New Jersey Approves Amaya, Allowing for Online Gambling

October 4, 2015 •

406156b8c2In New Jersey this past Wednesday, gambling regulators took a huge leap toward setting up a fledgling online betting industry, by approving the world’s largest poker website to offer Internet gambling in the Garden state.

The N.J. state Division of Gaming Enforcement said Amaya Inc. is approved, now allowed to offer online gambling through its popular sites, PokerStars and Full Tilt. The conglomerate, who is also affiliated with Resorts Casino Hotel in Atlantic City, told media that the approval basically gives permission for PokerStars to restart business in the United States. Amaya has previously received approvals from the DGE to “provide B2B online and land-based gaming solutions in New Jersey,” according to the company.

“The DGE’s review of PokerStars was extremely thorough and exhaustive, including a detailed review of Amaya’s operations and technology, sworn interviews with more than 70 individuals and visits to approximately a half dozen international jurisdictions,” company officials stated.
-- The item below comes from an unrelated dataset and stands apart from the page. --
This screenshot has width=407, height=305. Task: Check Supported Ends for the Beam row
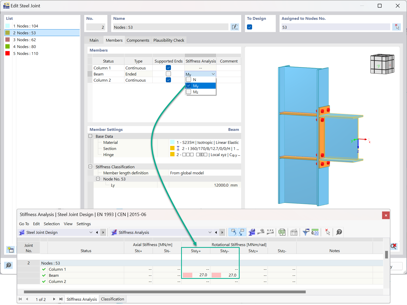pos(168,73)
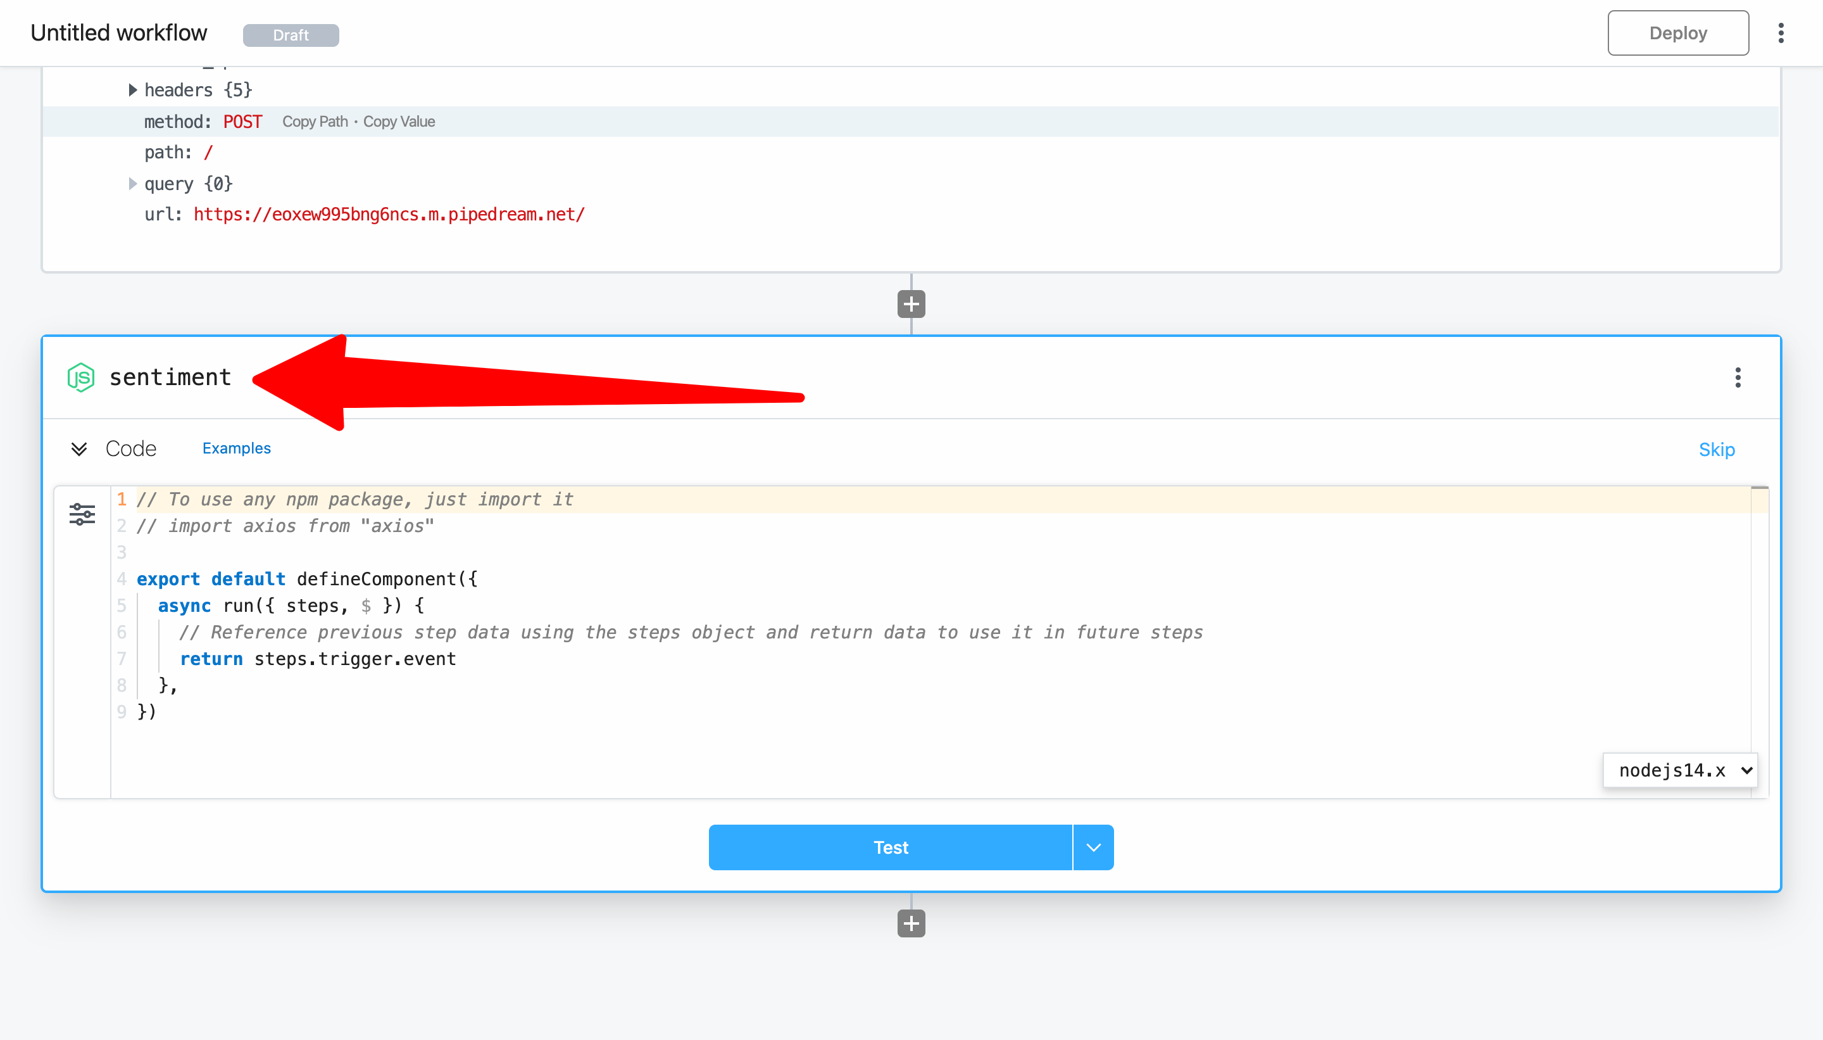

Of course, shares of Amaya soared by 14% on Thursday. The news is a massive development for Montreal-based Amaya who bought out PokerStars, the world’s biggest online poker company, last year.

New Jersey officials and many observers are saying that the entry of PokerStars will most likely reshape the state’s online betting industry, which in its infancy has 17 websites. Adding two more sites that have 95 million registered users. N.J. is among three others, alongside Delaware and Nevada, that is offering gambling online.
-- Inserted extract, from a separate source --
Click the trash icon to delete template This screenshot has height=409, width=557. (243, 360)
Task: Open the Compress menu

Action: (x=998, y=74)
The door is now open, and with Amaya getting New Jersey’s stamp of approval, after such a long legal battle, it will help PokerStars in jurisdictions way outside the Garden State. It’s a decision that could help clear the reputation of the PokerStars brand, which became tarnished in 2011 when federal prosecutors in Manhattan shut down its U.S. web site, and sued the company for operating an illegal gambling business.
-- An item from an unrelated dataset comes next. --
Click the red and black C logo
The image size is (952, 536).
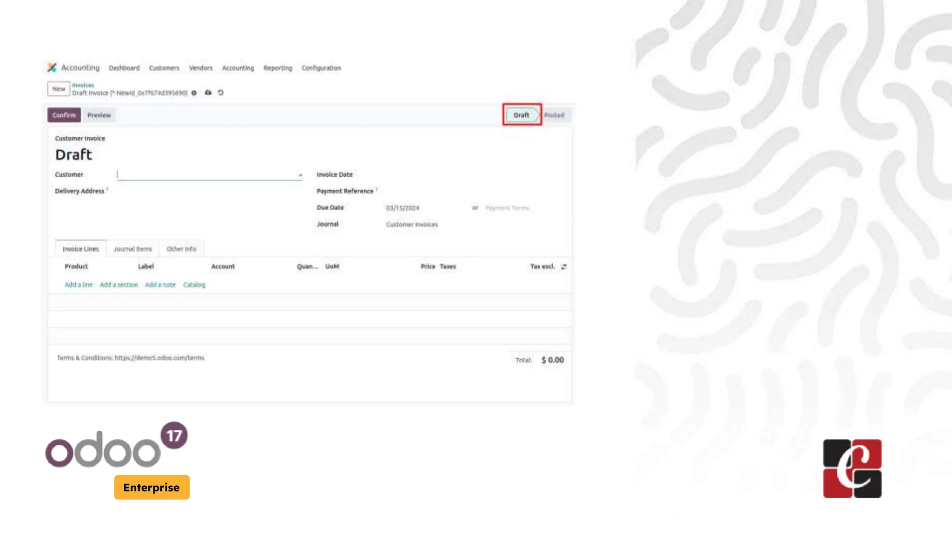pos(852,469)
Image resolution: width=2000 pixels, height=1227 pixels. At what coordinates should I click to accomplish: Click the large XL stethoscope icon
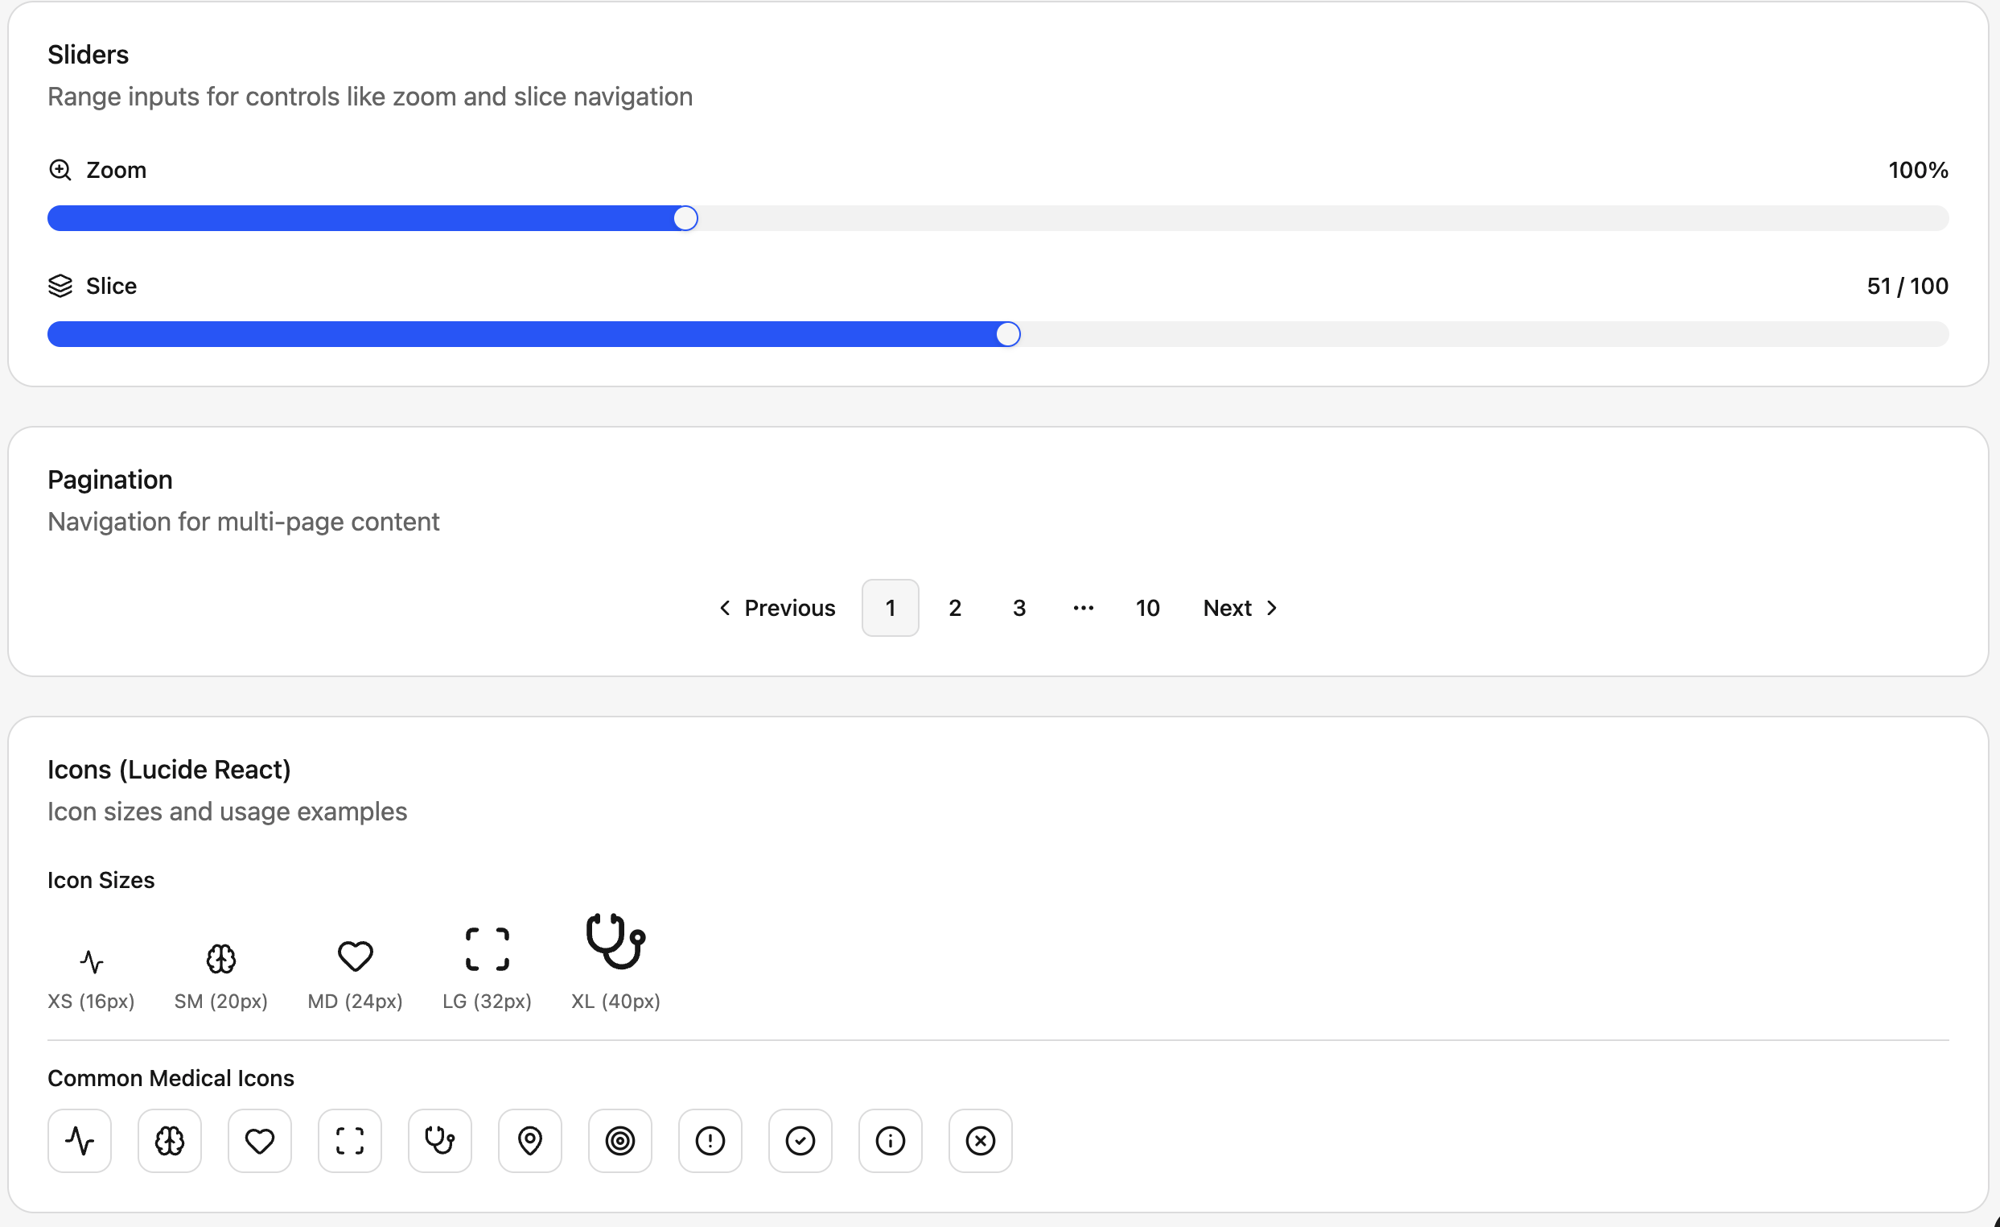pyautogui.click(x=615, y=941)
Internet gambling which began in New Jersey in November 2013 has shown gradual improvement. Last year it took in $122 million, and for the first eight months of this year it has brought in $96.7 million, an increase of 15.6 percent since a year before.

Amaya’s chairman, David Baazov, told media he was happy to offer locals real-money online gambling. “We look forward to bringing our popular brands, innovative technology, marketing prowess and world-class security and game integrity to the growing New Jersey online gaming market,” he said. The stipulation: players will have to be in New Jersey to gamble on Amaya’s sites.

Amaya bought PokerStars and Full Tilt in August 2014. It also owns StarsDraft, the European Poker Tour, PokerStars Caribbean Adventure, the Latin American Poker Tour and the Asia Pacific Poker Tour.

This approval in N.J. will probably help Amaya and PokerStars’ efforts in another state, California, where online gambling proponents are trying to get lawmakers to so the same, and hopefully open the country’s most lucrative state to online gambling. For Amaya, this is a huge victory.